--- GIVEN TEXT ---
==========
Italy Declares State of Emergency as Migrant Numbers Surge

Italy Declares State of Emergency as Migrant Numbers Surge
A fishing boat with some 500 migrants enters the southern Italian port of Crotone, on March 11, 2023. Valeria Ferraro/AP Photo
The Associated Press
Updated:

ROME—Italy’s right-wing government on Tuesday declared a six-month national state of emergency to help it cope with a surge in migrants arriving on the country’s southern shores.

State TV said a special commissioner was expected to be named. Initial funding of 5 million euros (nearly $5.5 million) was also approved as part of the measure approved by Premier Giorgia Meloni and her Cabinet.

In a statement after the Cabinet meeting, the government said the state of emergency was deemed necessary “to carry out with urgency extraordinary measures to reduce congestion” at an overwhelmed migrant shelter on a tiny Italian island in the Mediterranean.

Also needed are “new structures, suitable both for sheltering as well as the processing and repatriation of migrants who don’t have the requisites to stay” in Italy, the government statement said.

During the COVID-19 pandemic Italy’s governing coalitions also imposed a state of emergency, enabling the Cabinet to mandate many coping measures by decree, temporarily bypassing the usually long parliamentary process for funding and regulations.

“Let’s be clear, this doesn’t resolve the problem, whose solution is tied to a mindful and responsible intervention of the European Union,” Civil Protection and Sea Policies Minister Nello Musumeci was quoted as saying by the Italian news agency ANSA.

Largely unsuccessfully, Meloni’s government, like several others before, has pressed for more solidarity from fellow EU countries, which often don’t make good on pledges to accept some of the asylum-seekers hoping to find relatives or work in northern Europe.

Since the start of this year, some 31,000 migrants, either rescued by Italian military boats or charity ships or reaching Italy without assistance, have disembarked, according to Interior Ministry figures. That’s nearly four times the roughly 8,000 for the same period in each of the two previous years.

The arrivals of migrants, who set out in unseaworthy vessels launched by smugglers from northern African shores, seem destined to swell. Early on Wednesday, a smugglers’ boat, crowded with some 700 passengers, was expected to pull into the port of Catania, a major city in eastern Sicily.
==========
--- DATA BELOW ---

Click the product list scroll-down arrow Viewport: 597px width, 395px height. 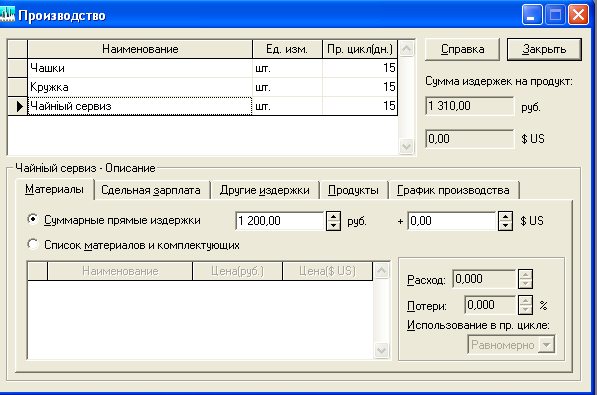tap(406, 146)
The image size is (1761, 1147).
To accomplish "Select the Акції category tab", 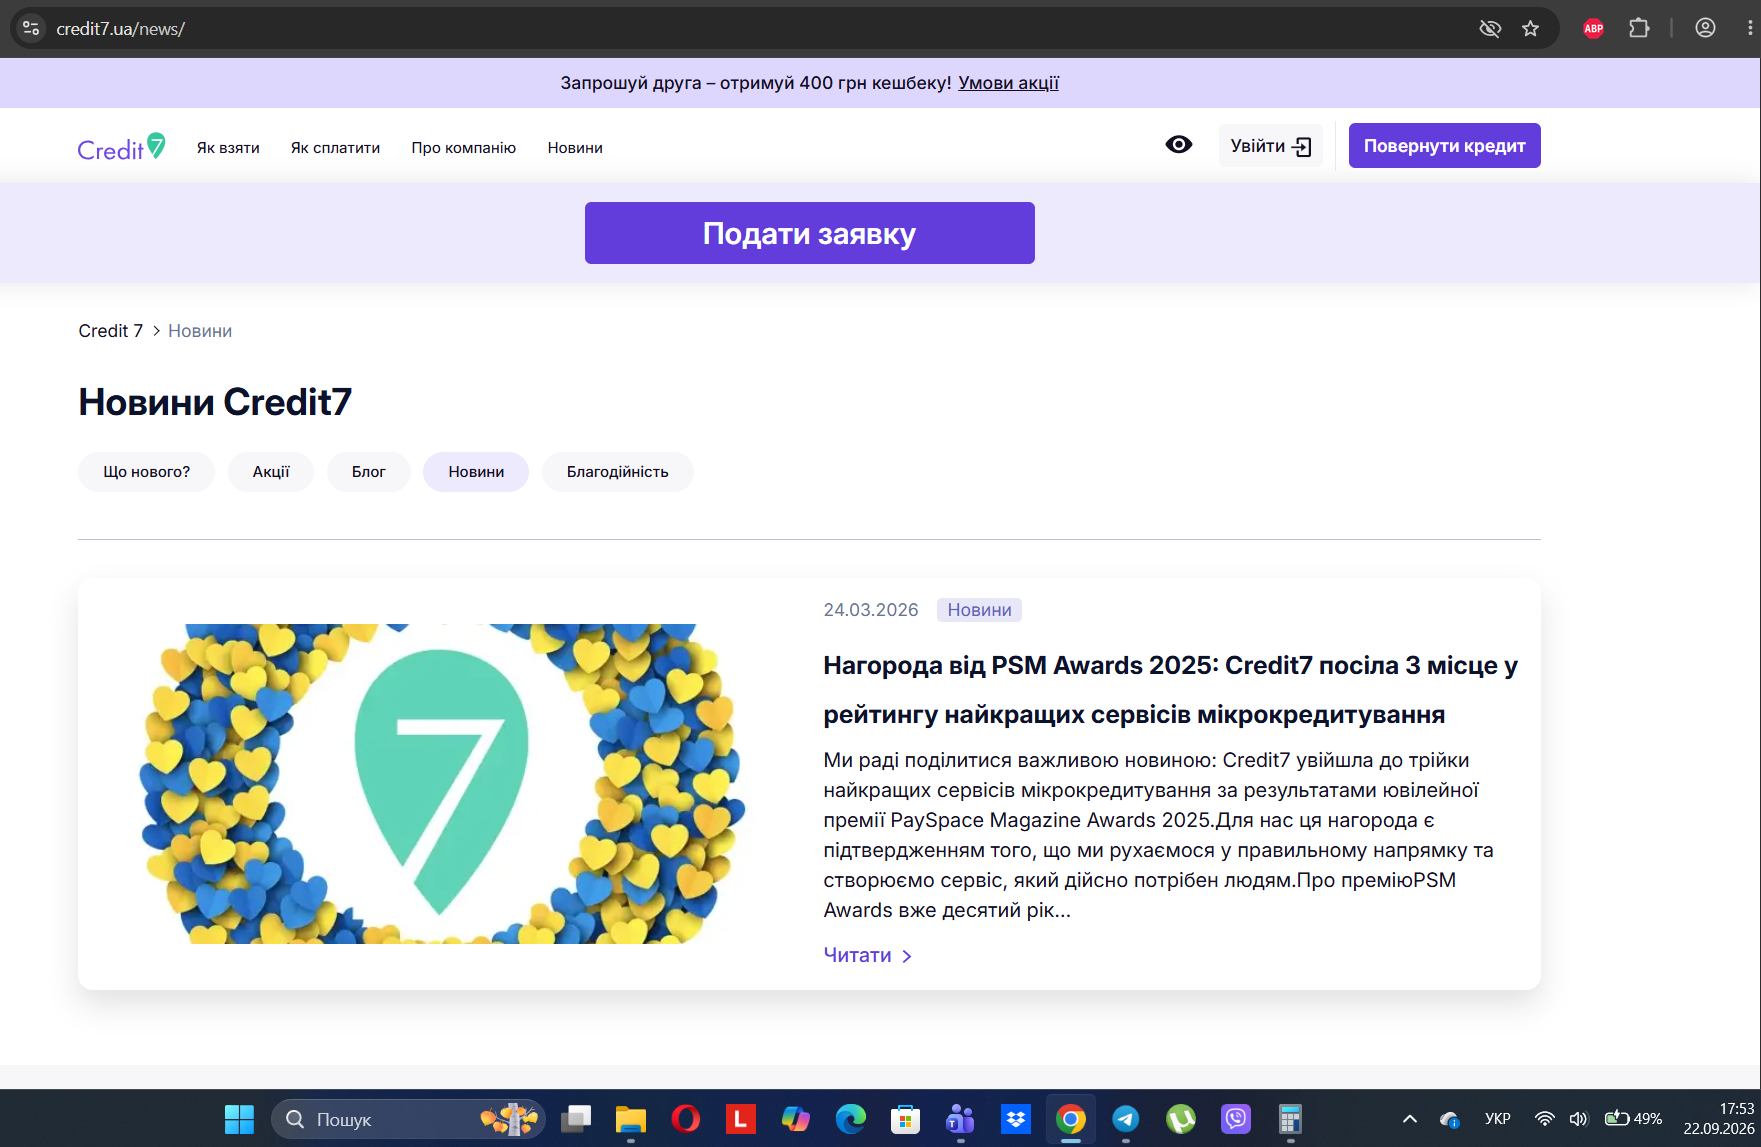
==========
--- WORK TO BE COMPLETED ---
Could you extend the news report on Italy's migrant state of emergency, starting right after its last sentence about the boat expected in Catania?

--- RESPONSE TO THE EXERCISE ---
Italian coast guard boats had been escorting the distressed fishing vessel toward shore when a breakdown forced it to need towing, slowing its advance. The coast guard had already transferred some 100 of the passengers when rough seas made that operation too risky, and the decision was taken to leave the rest of the migrants aboard until the vessel could reach port.

On one recent day alone, 26 migrant boats, many of them without needing rescue, reached the Lampedusa, a tiny Italian island south of Sicily. The facility on Lampedusa which shelters migrants so they can be provisionally identified as a first step toward any asylum application, was reeling under the relentless stream of arrivals.

The shelter is meant to accommodate about 350–400 people, but in recent days, there were 3,000. Italy chartered empty commercial ferries to transfer hundreds of them to Sicily or the mainland.

On Tuesday, some 1,600 migrants were staying in the Lampedusa structure, and authorities were hoping for weather to improve so that by evening some 400 could be ferried off the island.

“There are many women with small children, plus there are unaccompanied minors,” the migrant center director, Lorena Tortorici, told Italian Sky TG24 TV. “We are in an emergency situation. The staff are trying to do what they can.”

The biggest number of migrants arriving so far this year are from Ivory Coast, followed by people from Guinea, Pakistan, Egypt, Tunisia, and Bangladesh, according to the Interior Minister’s tally.

For years, most of the smugglers’ boats plying the dangerous central Mediterranean route set sail from western Libya. But recent months have seen many of the voyages start from eastern Libya or from Tunisia. Another route starts from Turkey, aiming to reach Calabria or Puglia in the southern end of the Italian mainland.